Fermiamoci a pensare. Cosa ricordiamo della nostra scuola? Le grandi gioie e i grandi dolori, molto probabilmente. E dei maestri e/o prof?
Porto con me alcune incertezze, passatemi alla scuola elementare e che ancora sono incertezze. Porto con me alcuni giudizi negativi, trasmessimi nella scuola superiore e che sono diventate sfide per la mia vita (il prof. del 4° anno disse a mia madre: “Sua figlia la filosofia non la saprà mai” e cancellò così tutto il percorso precedentemente fatto in questa disciplina con voti altissimi e grandi soddisfazioni per me). Però, per fortuna, porto con me la voglia di fare la maestra nata grazie alle continue gratificazioni di quelle maestre che sono nel mio cuore con affetto e stima e con la gioia di averle incontrate. Nella scuola di montagna da cui provengo ne ho cambiate tante! Tante maestre e prof mi hanno accompagnata e ad ognuna associo tanti ricordi: belli e brutti. Loro mi hanno fatto capire che maestra avrei voluto essere e come non avrei mai voluto essere.

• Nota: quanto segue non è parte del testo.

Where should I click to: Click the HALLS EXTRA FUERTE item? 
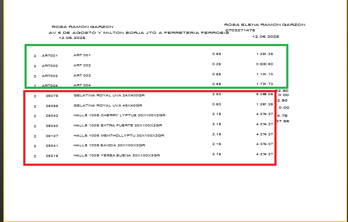[x=118, y=126]
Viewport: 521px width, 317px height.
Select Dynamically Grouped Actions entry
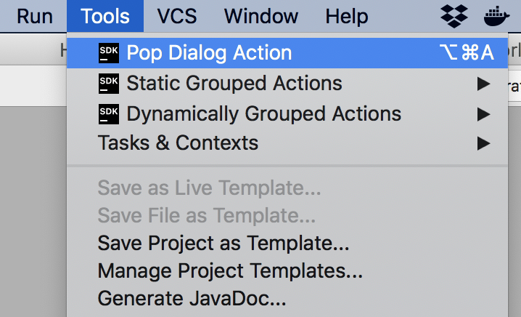coord(263,114)
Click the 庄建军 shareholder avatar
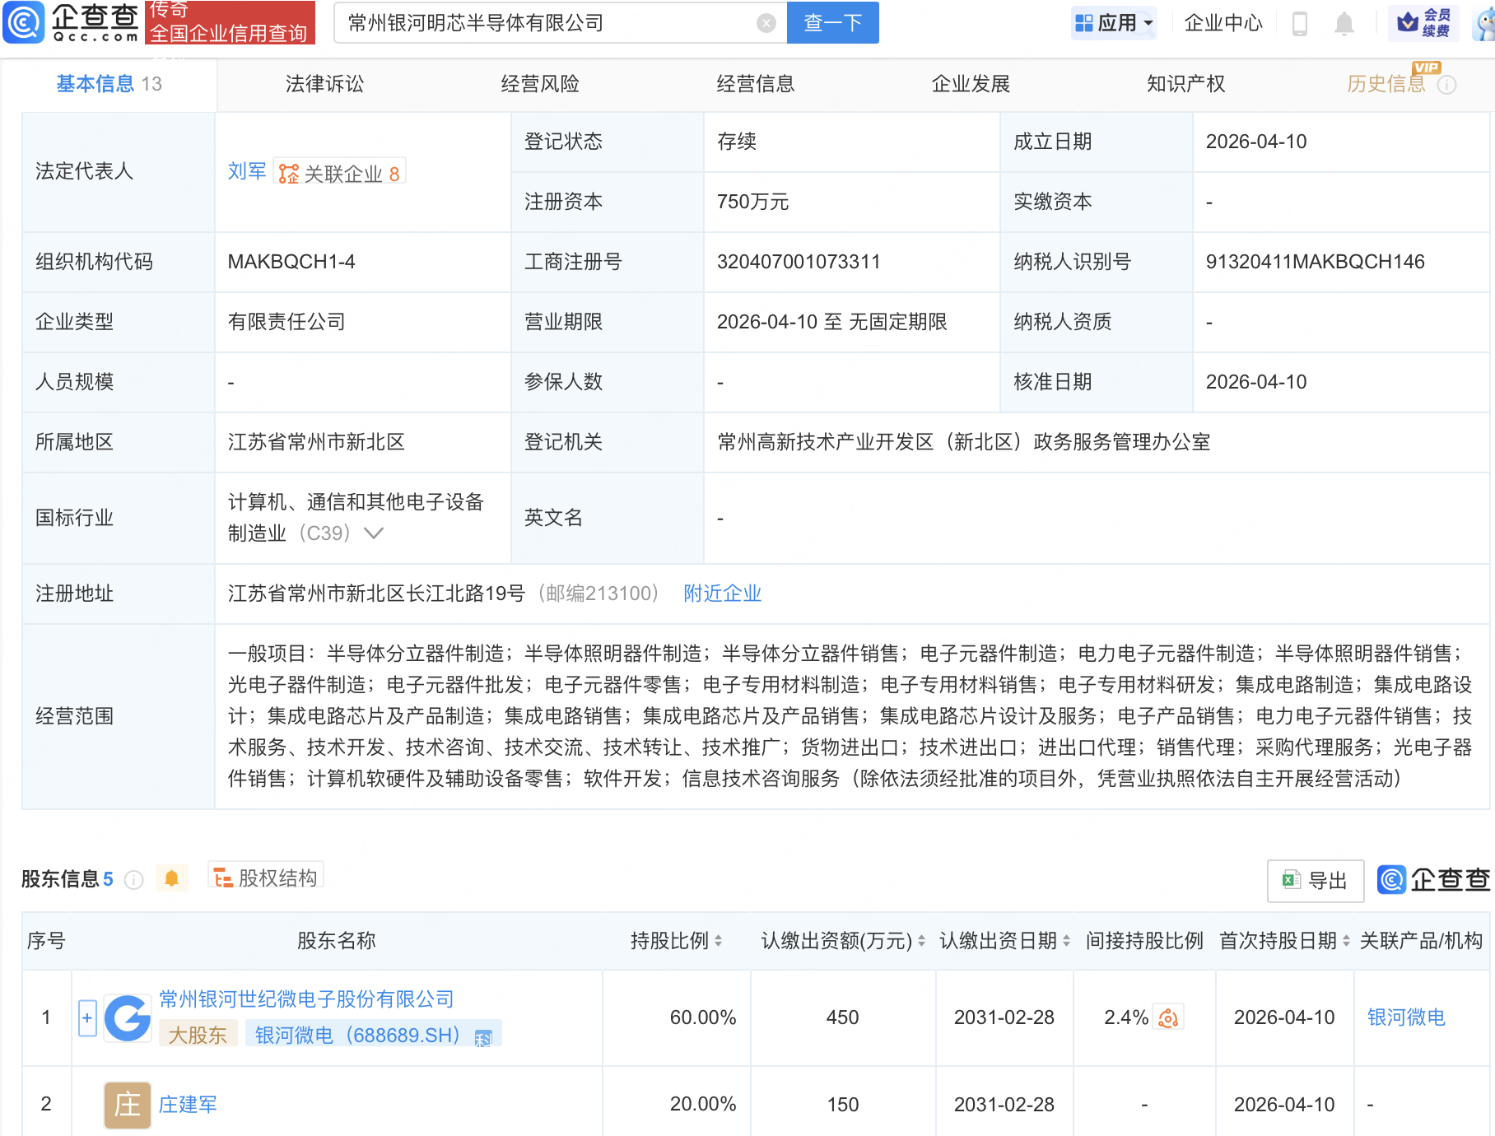1495x1136 pixels. click(127, 1104)
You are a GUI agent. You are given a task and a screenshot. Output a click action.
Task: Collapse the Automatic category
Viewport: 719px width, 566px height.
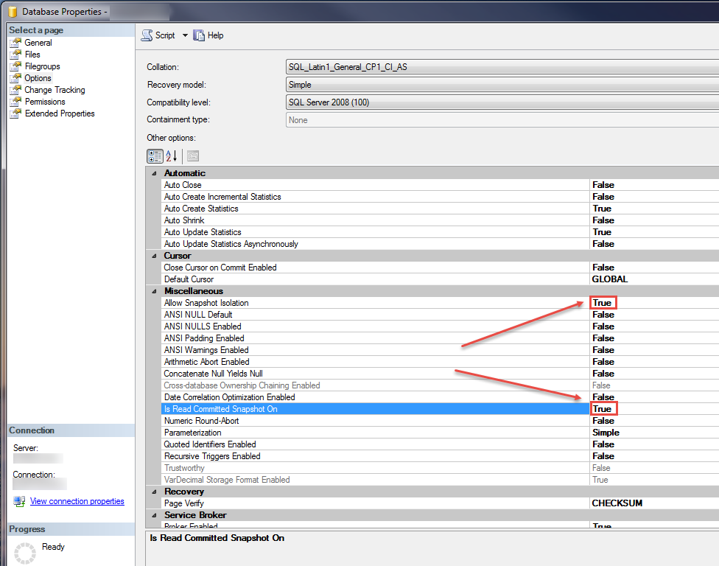click(x=154, y=173)
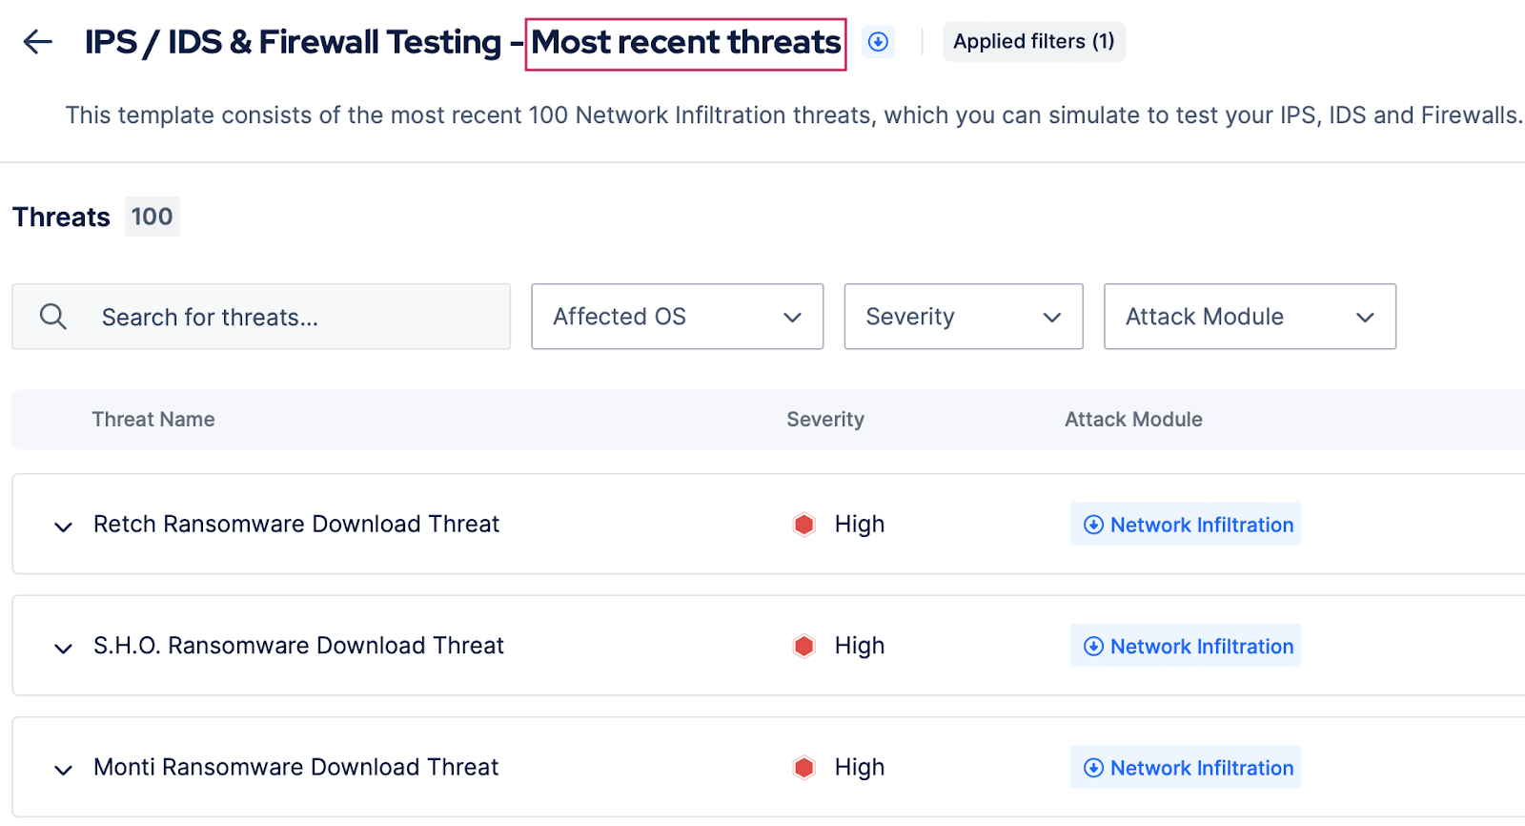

Non ho mai smesso di studiare!
Ancora oggi il mio impegno è per diffondere, ai futuri insegnanti nelle aule universitarie, agli insegnanti in servizio nelle occasioni di aggiornamento, nelle diversificate occasioni d’incontro e dialogo, una sollecitazione a fare attenzione alle relazioni, all’accoglienza, al rispetto, dove però questi termini non rimangano astratti, ma siano vissuti , respirati, agiti.
Allora sì che l’opera di don Milani continuerà, nel senso che la scuola dà alla formazione, nel come la scuola fa formazione.
La scuola dovrebbe-deve recuperare questa sua finalità formativa che troppo spesso si perde tra i contenuti appresi ma senza capacità critica. Il lavoro di gruppo ed il laboratorio sono modalità e strumenti per potenziare lo sviluppo cognitivo, emozionale, relazionale, sociale. Concludo, con una citazione di don Milani, impossibile, non farlo:
I filosofi studiati sul manuale diventan tutti odiosi. Sono troppi e hanno detto troppe cose. Il nostro professore non s’è mai schierato. Non s’è capito se gli vanno bene tutti o se non glie ne importa di nessuno. Io tra un professore indifferente e un maniaco preferisco il maniaco. Uno che abbia o un pensiero suo o un filosofo che gli va bene. Parli solo di quello, dica male degli altri, ce lo legga sull’originale per tre anni di seguito. Sortiremo di scuola convinti che la filosofia può riempire una vita.
La pedagogia così com’è la leverei. Ma non ne son sicuro. Forse se ne faceste di più si scoprirebbe che ha qualcosa da dirci. Poi forse si scoprirà che ha da dirci una cosa sola. Che i ragazzi son tutti diversi, son diversi i momenti storici e ogni momento dello stesso ragazzo, son diversi i paesi, gli ambienti, le famiglie. Allora di tutto il libro basterebbe una paginetta che dicesse questo e il resto si potrebbe buttar via. A Barbiana non passava giorno che non s’entrasse in problemi pedagogici. Ma non con questo nome. Per noi avevano sempre il nome preciso di un ragazzo(1).
In questo pensiero, scritto oltre quarant’anni fa, si possono rintracciare rimandi a tematiche ampie, come pure se ne può cogliere il carattere sintetico e complesso. Ecco l’attualità del pensiero di don Lorenzo Milani.
1. Scuola di Barbiana, Lettera a una professoressa, Libreria Editrice Fiorentina, Firenze, 1967, p. 119.